--- Secção do documento ---

1. Encontra-se descrito na Conservatória de Registo Predial de Rio Maior, sob o n.º 000000000, da freguesia de Alcobertas, concelho de Rio Maior, um prédio urbano, sito em........... ou Figueira, composto por lote de terreno para construção com 3.560 m2 que confronta do norte e poente com EE, FF, GG e herdeiros de HH, sul com II e nascente com estrada (A).

2. Pela Ap. 0000000 passou a constar da descrição daquele prédio "em construção uma moradia de rés-do-chão, alpendres e sótão amplo" (B).

3. Pela Ap. 0000000 passou a constar da descrição do referido prédio a seguinte descrição "moradia de rés do chão, alpendres, sótão amplo e logradouro - ac 168,48 m2; ad 3.391,52 - vv 15.000 - artigo: - omisso (C).

4. Sobre o referido prédio foi inscrita a aquisição a favor de CC e DD por compra, inscrição à qual corresponde a cota G-1 e a Ap. 0000000 (D).

5. Mais foi inscrita - cota C-1 Ap. 000000000 - hipoteca voluntária a favor de Caixa Central - Caixa de Crédito Agrícola Mútuo, CRL para garantia do montante máximo de capital e acessórios de 11.560.850$00 (E).

6. Foi ainda inscrita - cota G-2 Ap. 0000000000 - a aquisição, por compra, provisória por natureza nos termos da al. g) do n.° 1, a favor de AA e BB, cuja caducidade já foi verificada e anotada (F).

7. E as inscrições correspondentes à cota C-2 Ap. 0000000, provisória por natureza nos termos da al. i) do n.° 1 e b) do n.° 2, correspondente a hipoteca voluntária a favor do Crédito Predial Português para garantia do montante máximo de capital e acessórios de 15.087.160$00 e à cota G-3 Ap. 0000000000 provisória por natureza nos termos da al. i) do n.° 1 e b) do n.° 2, correspondente a hipoteca voluntária a favor do Crédito Predial Português para garantia do montante máximo de capital e acessórios de 4.114.680$00, ambas cuja caducidade já foi verificada e anotada (G).

8. A autora mulher é filha de EE e de JJ (H).

9. A ré mulher é filha de EE e de JJ (I).

10. Os réus contraíram casamento um com o outro em 17/02/1990, o qual veio a ser dissolvido por sentença de 15/03/2002 (J).

11. A ré mulher contraiu novo matrimónio com KK em 30/11/2002 (L).

12. Em meados de 2001 réus e autores acordaram verbalmente que os primeiros vendiam aos segundos o prédio urbano descrito em 1 composto pelo lote de terreno e pela moradia nele em construção, no estado em que esta se encontrava (M).

13. O preço acordado foi de 11.250.000$00 (N).

14. Tendo sido acordado que os autores assumiriam, desde logo, o pagamento do empréstimo contraído pelos réus na Caixa de Crédito Agrícola, referente ao imóvel (O).

--- Material fornecido ---

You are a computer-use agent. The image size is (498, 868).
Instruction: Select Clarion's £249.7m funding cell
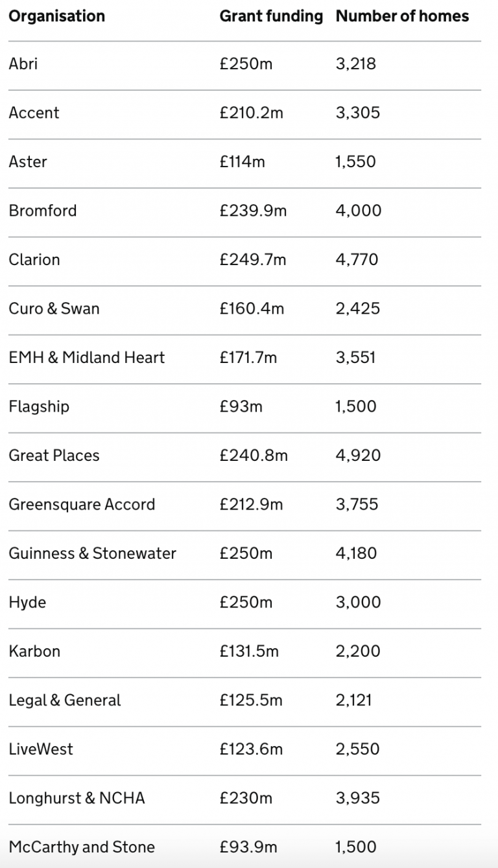pyautogui.click(x=252, y=259)
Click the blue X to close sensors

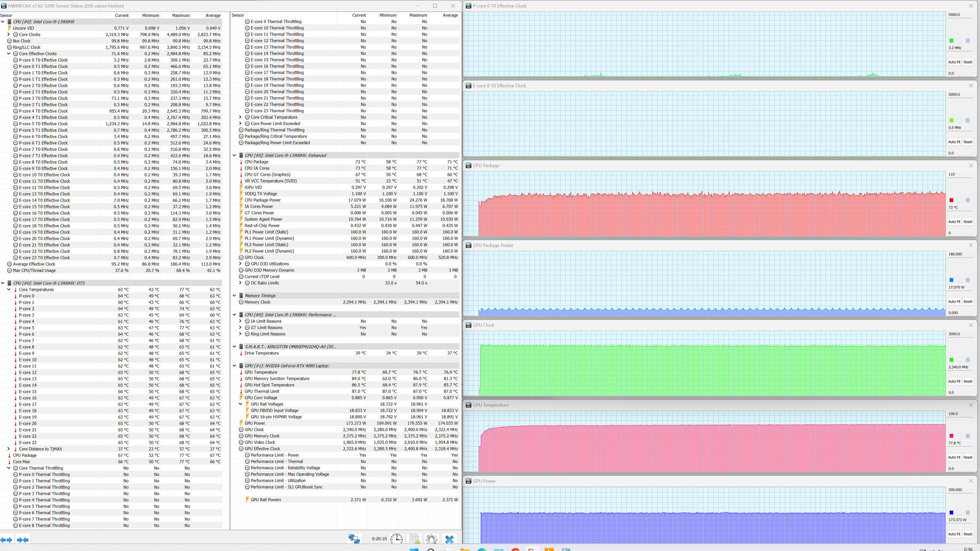tap(449, 538)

---

> Tarefas a realizar
- A) Traduz para inglês esta frase do excerto sobre o prédio de Rio Maior: "Os réus contraíram casamento um com o outro em 17/02/1990, o qual veio a ser dissolvido por sentença de 15/03/2002 (J)."
- B) Retoma o excerto sobre o prédio de Rio Maior a partir do ponto em que termina.
As linhas não têm qualquer papel no que aqui se pede.

> Respostas esperadas
- A) The defendants married each other on 17/02/1990, a marriage that was later dissolved by a judgment of 15/03/2002 (J).

- B)
15. Em Julho de 2001, os autores entregaram aos réus, para pagamento de prestações em atraso do empréstimo junto da Caixa de Crédito Agrícola a quantia de 220.000$00 (P).

16. Entre Julho de 2001 e Novembro de 2002, os autores entregaram aos réus a importância de 1.020.000$00/ € 5.087,74 , para pagamento das prestações do empréstimo bancário (Q).

17. Após Novembro de 2002 e até Julho de 2004, os autores procederam ao depósito na conta dos réus n.º 0000000000 na Caixa de Crédito Agrícola, agência de Rio Maior, de € 5.544,15 para pagamento de prestações do empréstimo contraído pelos réus (R).

18. A escritura pública de compra e venda seria realizada logo que fosse obtida a documentação relativa ao imóvel e necessária à sua realização (T).

19. Os autores encontram-se a viver na moradia construída no prédio referido em 1 (U).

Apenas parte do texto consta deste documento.